** START OF SUPPLIED MATERIAL **

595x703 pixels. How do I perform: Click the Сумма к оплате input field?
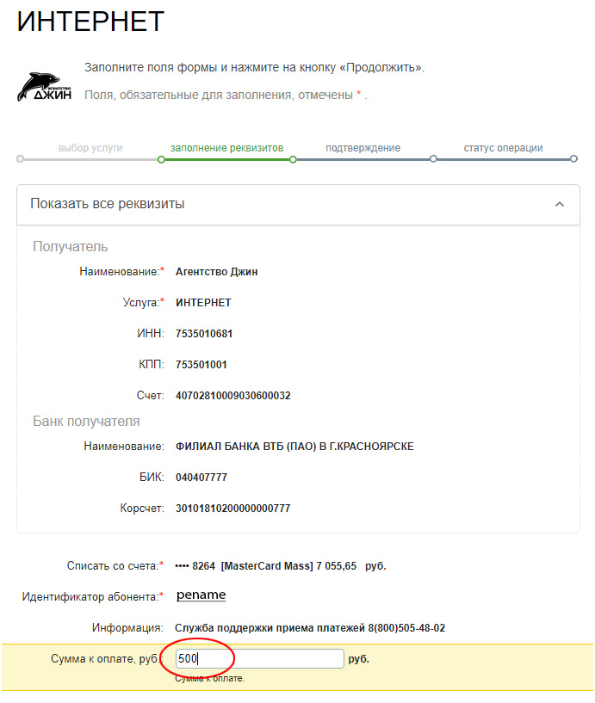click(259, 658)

** END OF SUPPLIED MATERIAL **
** START OF SUPPLIED MATERIAL **

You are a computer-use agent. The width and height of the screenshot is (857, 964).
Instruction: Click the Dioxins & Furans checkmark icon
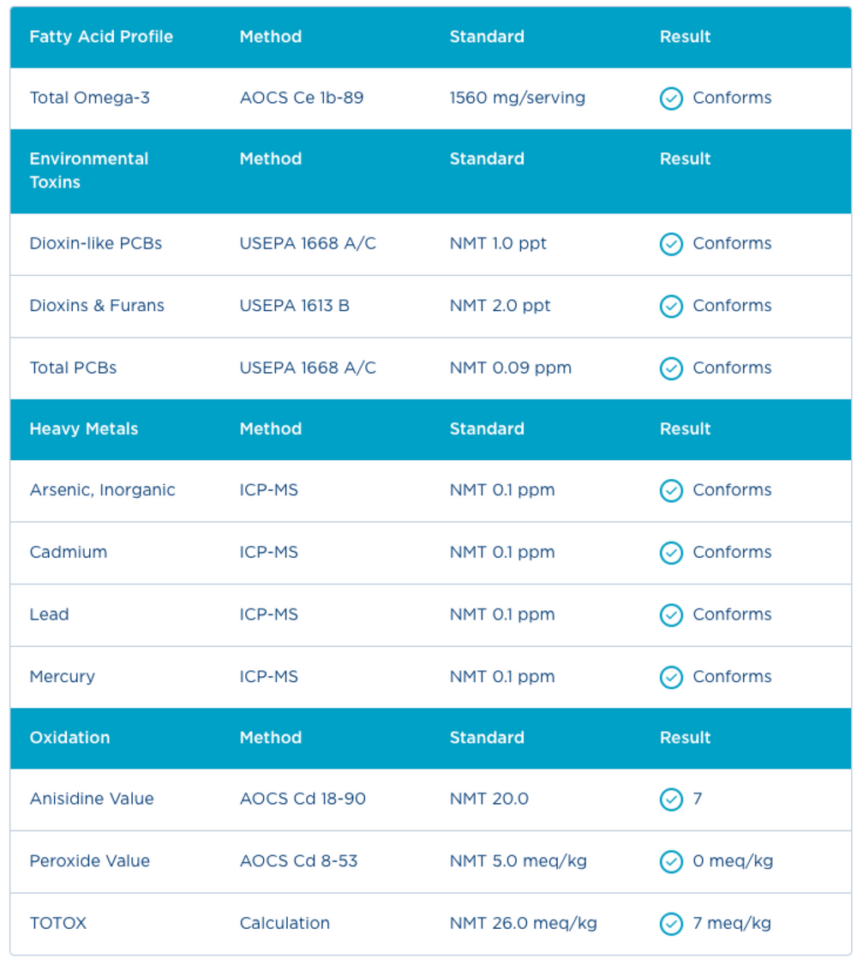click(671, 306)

** END OF SUPPLIED MATERIAL **
** START OF SUPPLIED MATERIAL **

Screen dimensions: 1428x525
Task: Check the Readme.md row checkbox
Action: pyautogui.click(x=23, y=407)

** END OF SUPPLIED MATERIAL **

_REQUIRED TASK_:
Convert the data from the line containing "You are a computer-use" up to and including the line containing "click(671, 306)" into a JSON list of strings, one string per line, omitting blank lines. Leave the pictures out of the answer.

_SOLUTION BELOW_:
[
  "You are a computer-use agent. The width and height of the screenshot is (857, 964).",
  "Instruction: Click the Dioxins & Furans checkmark icon",
  "click(671, 306)"
]